**Assigned task:**
After finding "Image resolution: width=903" in the data, write out its line and all following lines without change, up to and including the last one. Leave out pictures.

#### Provided records

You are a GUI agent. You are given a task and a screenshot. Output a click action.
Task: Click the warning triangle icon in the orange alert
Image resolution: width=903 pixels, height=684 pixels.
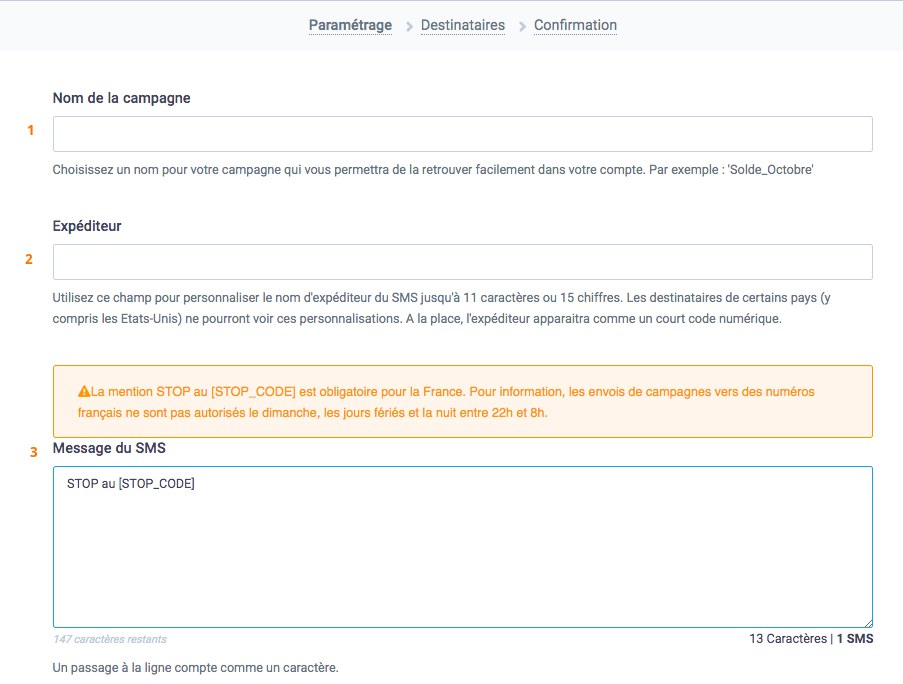pyautogui.click(x=84, y=392)
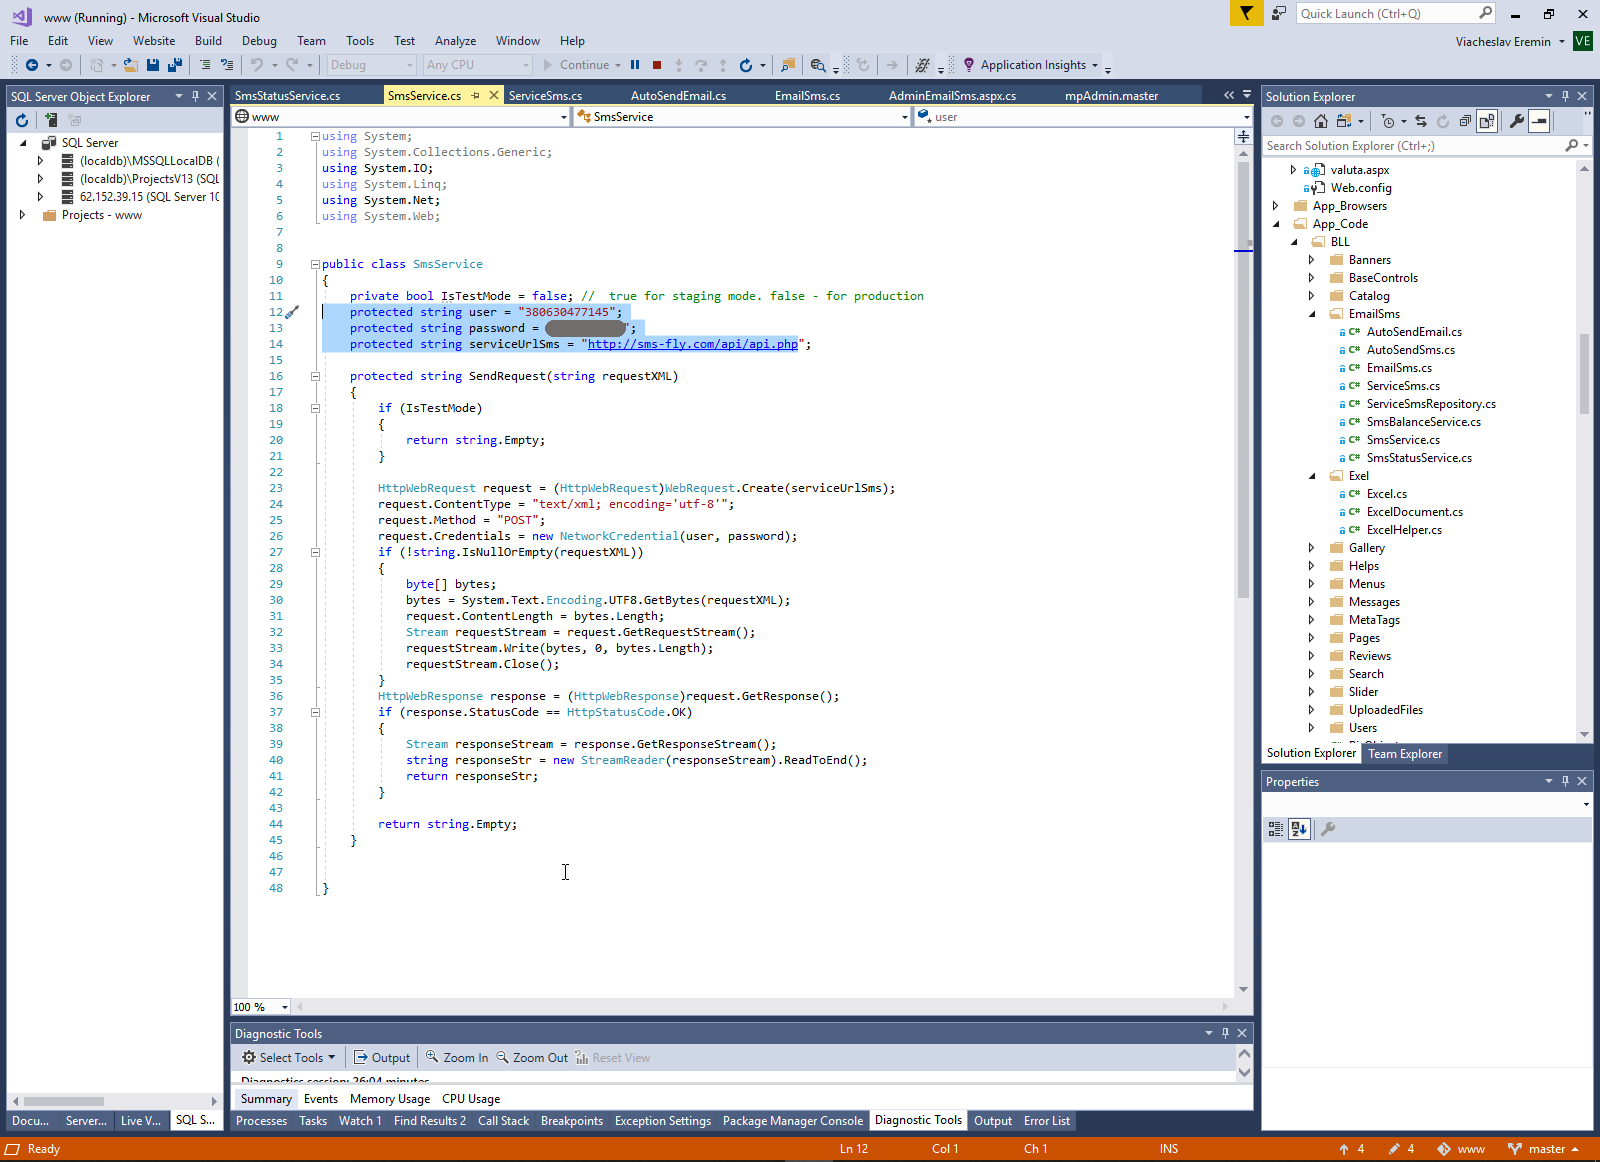The image size is (1600, 1162).
Task: Open the SmsService class dropdown in navigation bar
Action: coord(904,117)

########

**Answer to the problem:**
Image resolution: width=903 pixels, height=684 pixels.
pyautogui.click(x=84, y=392)
The image size is (1600, 1162).
Task: Open the SmsService class dropdown in navigation bar
Action: coord(904,117)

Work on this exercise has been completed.